E Kim pegou minha caixinha de suco de uva que estava esquecida em cima da mesa, tirou o canudo e a espremeu nas costas da blusa cara de Caroline. Caroline encarou a mancha lilás com raiva. Kim murmurou um "desculpe" embora ela não estivesse sentindo nenhuma culpa. Seu sorriso disfarçado de baixo do batom vermelho a denunciava. Caroline fez um gesto muito feio com dedo do meio pra ela.
— Me dê um "bar" me dê um "anga". O que formou? Baranga. — Kim agitou pompons de torcida invisíveis. — O que fiz ainda foi pouco perto do que essa tarântula de saia merece. — Disse ela.
O segundo sinal tocou. Kim levantou e empurrou a cadeira de volta para o lugar dela.
— Argh. Que raiva que eu tenho desse troço. Por mim eu quebrava.
— Deixa de mentir, Kim. Eu sei que você tá doidinha pra assistir a aula do Sr. Haterhouse.
— Não estou, não. — Disse Kim. — São os mesmos rostos de sempre sentados nos mesmos lugares. Os mesmos estilos. As mesmas conversas sem sentido. E a mesma bunda gostosa do Sr. Haterhouse. — Kim apertou os cílios e estalou a língua. — Você tem razão, Izza. Eu estou doidinha pra estudar Geometria.
Kim estava me esperando do lado de fora do Besouro enquanto eu procurava um dos meus brincos que havia caído entre as dobras do estofado no banco do carona. Kim fazia comentários maldosos sobre cada pessoa que passava pelo estacionamento, inclusive sobre a zeladora (uma mulher baixinha e alegre que eu adoro) que estava usando um suéter verde-vômito. Tudo o que ela dizia me entrava por um ouvido e saia pelo outro. Eu não queria ouvir nada do que ela queria que eu ouvisse. Minha atenção estava toda concentrada em encontrar meu brinco fujão.

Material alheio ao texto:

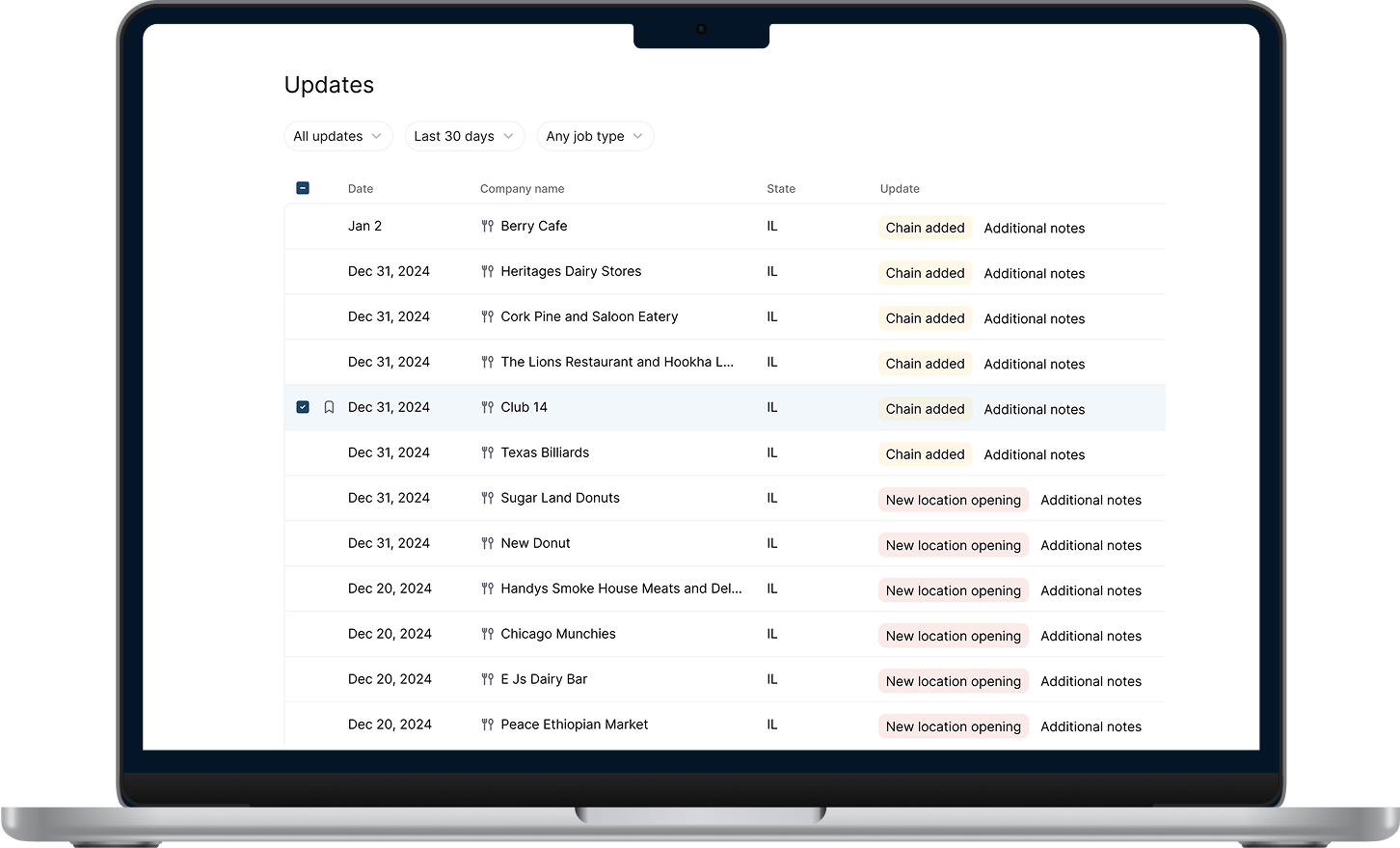Sort by the Company name column header

[522, 189]
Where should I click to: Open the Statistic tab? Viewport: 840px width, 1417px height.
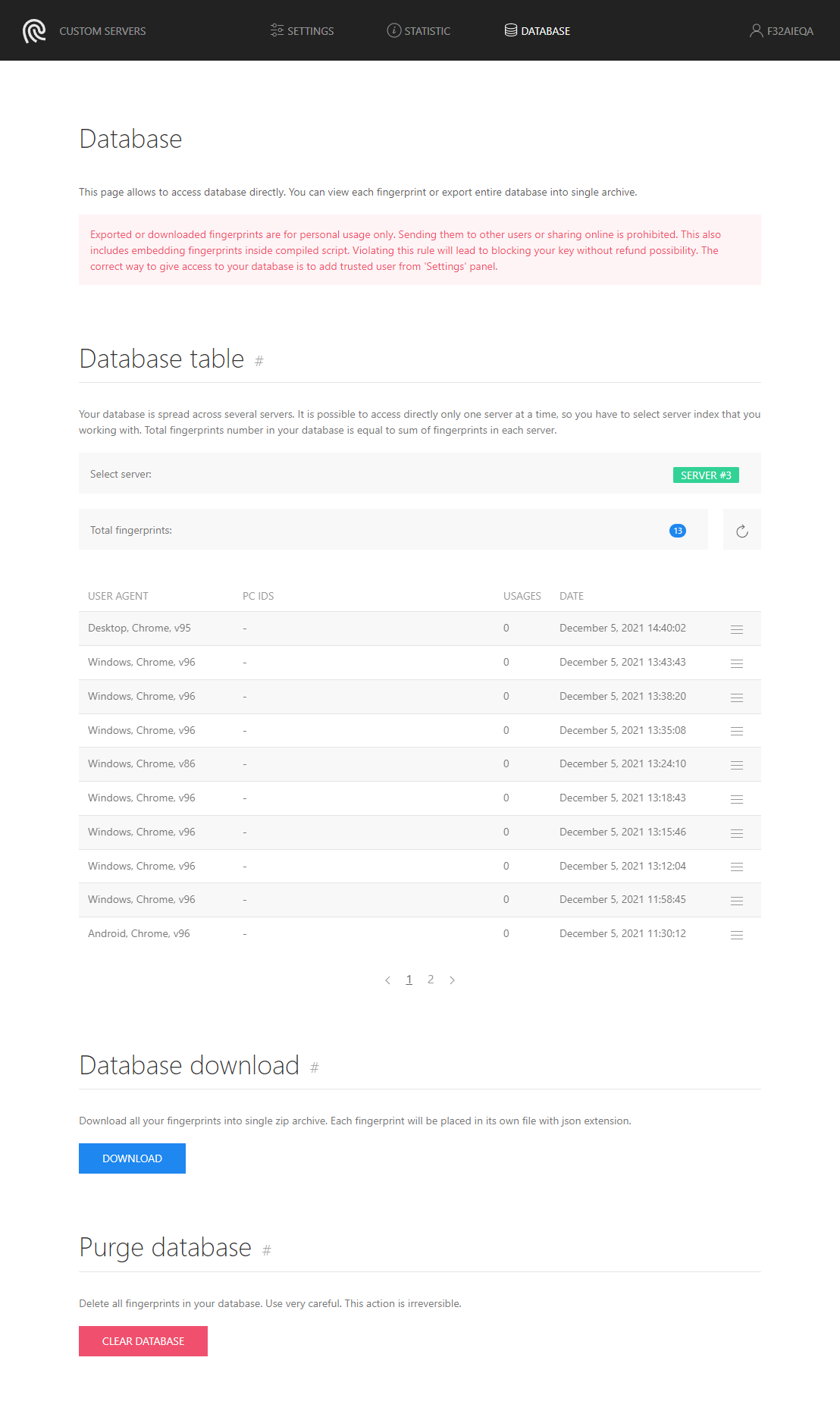click(x=418, y=31)
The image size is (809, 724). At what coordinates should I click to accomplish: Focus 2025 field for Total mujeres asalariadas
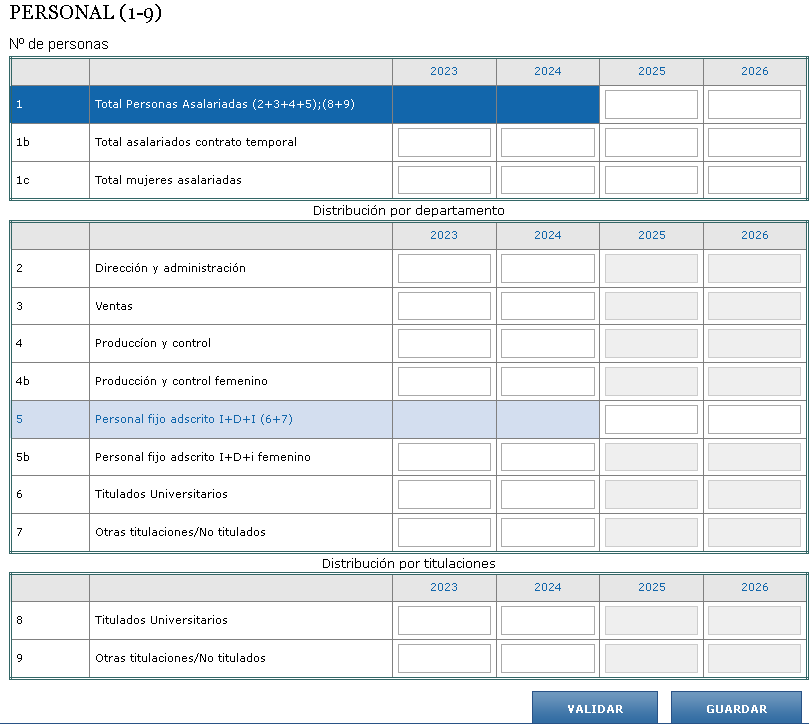pos(651,180)
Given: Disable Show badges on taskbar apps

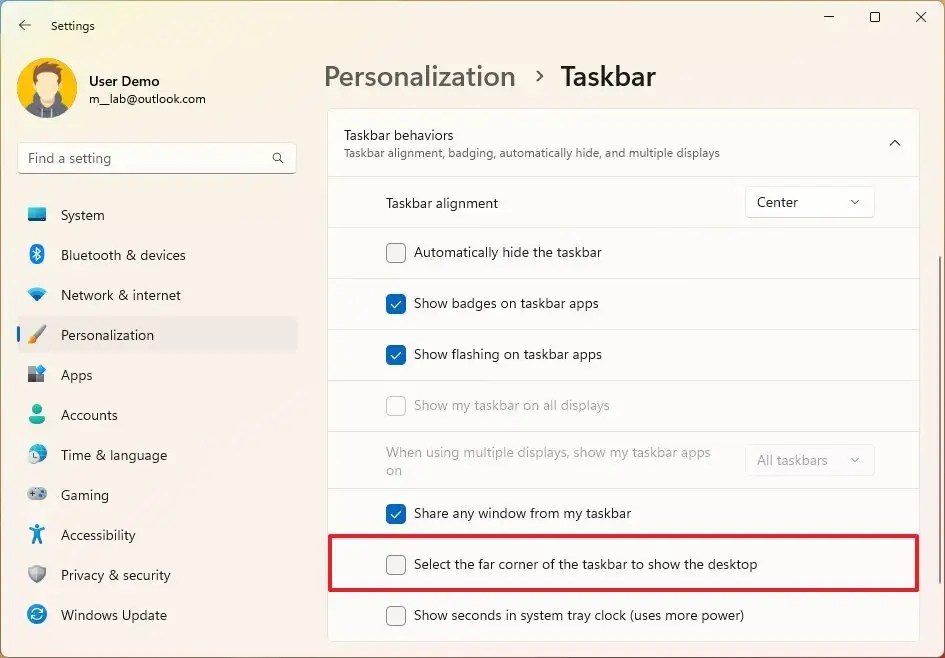Looking at the screenshot, I should 396,303.
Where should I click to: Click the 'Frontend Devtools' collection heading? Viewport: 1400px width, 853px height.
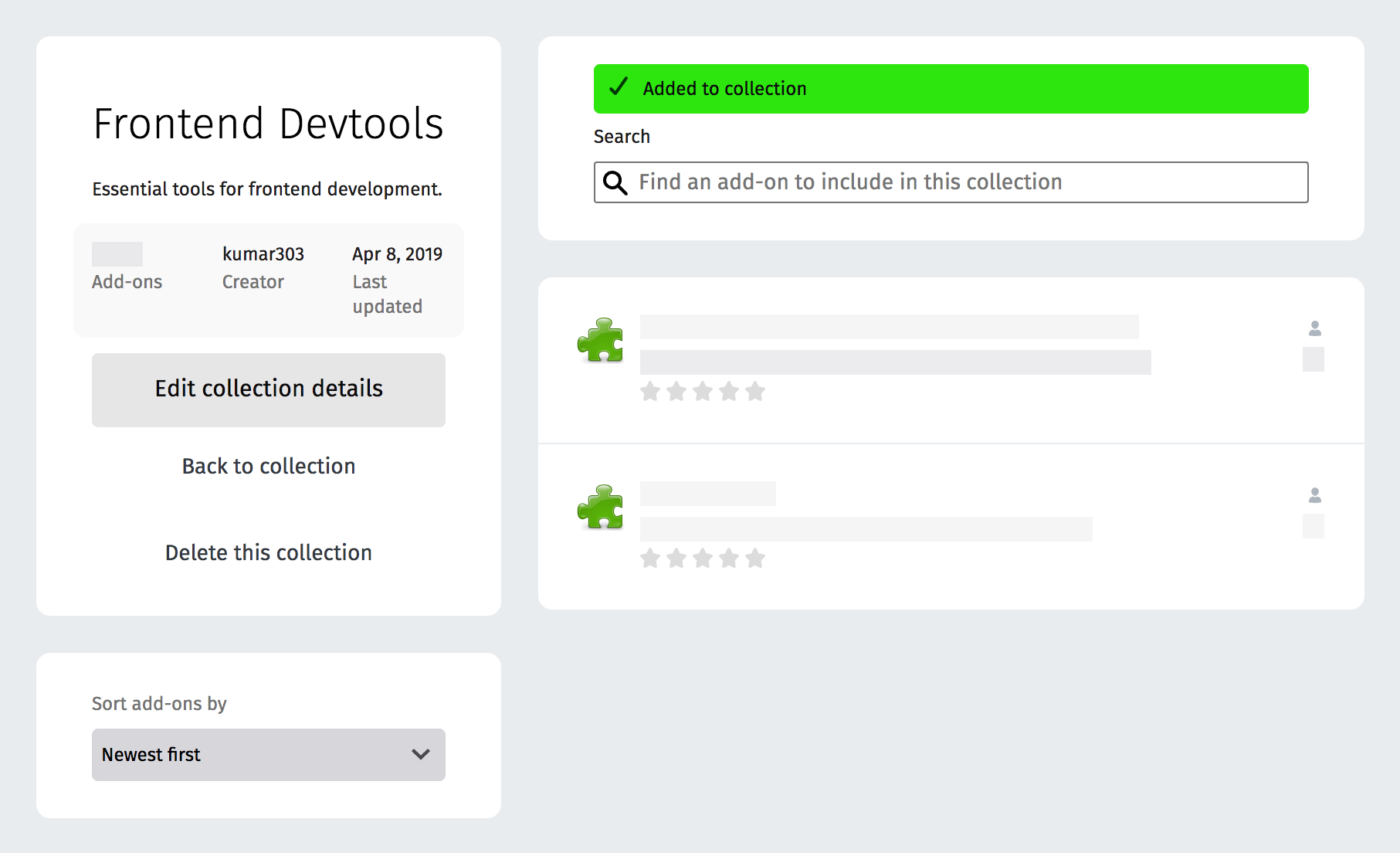268,124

— Minha Nossa Senhora do Maxilar Divino. — Kim exclamou de repente. — Izza, quando eu digo que algo é bizarro, eu me refiro a coisas do tipo Harry pegando a Alice. Desistir da humanidade parece uma boa ideia agora, não acha?
Eu não precisei ver o que tinha deixado Kim boquiaberta para meu coração dar uma cambalhota e aterrissar no peito, desengonçado.
Harry estava atravessando junto com Alice, em um dos braços ele trazia alguns livros. Eu espero que não sejam dela. Na verdade eu queria que não fosse ela. Poderia ser qualquer uma, menos ela. Quando desci do carro Harry sorriu e acenou pra mim com o braço livre. Ele me notou e eu estou com raiva.
— Odeio você. — Minha voz virou um sussurro e arregalo os olhos surpresa, quase não acreditei no que acabei de dizer.
Eu não entendi porque falei aquilo. Mas as palavras deixaram minha boca sem que eu autorizasse. Eu sentia como se meu coração fosse explodir a qualquer momento.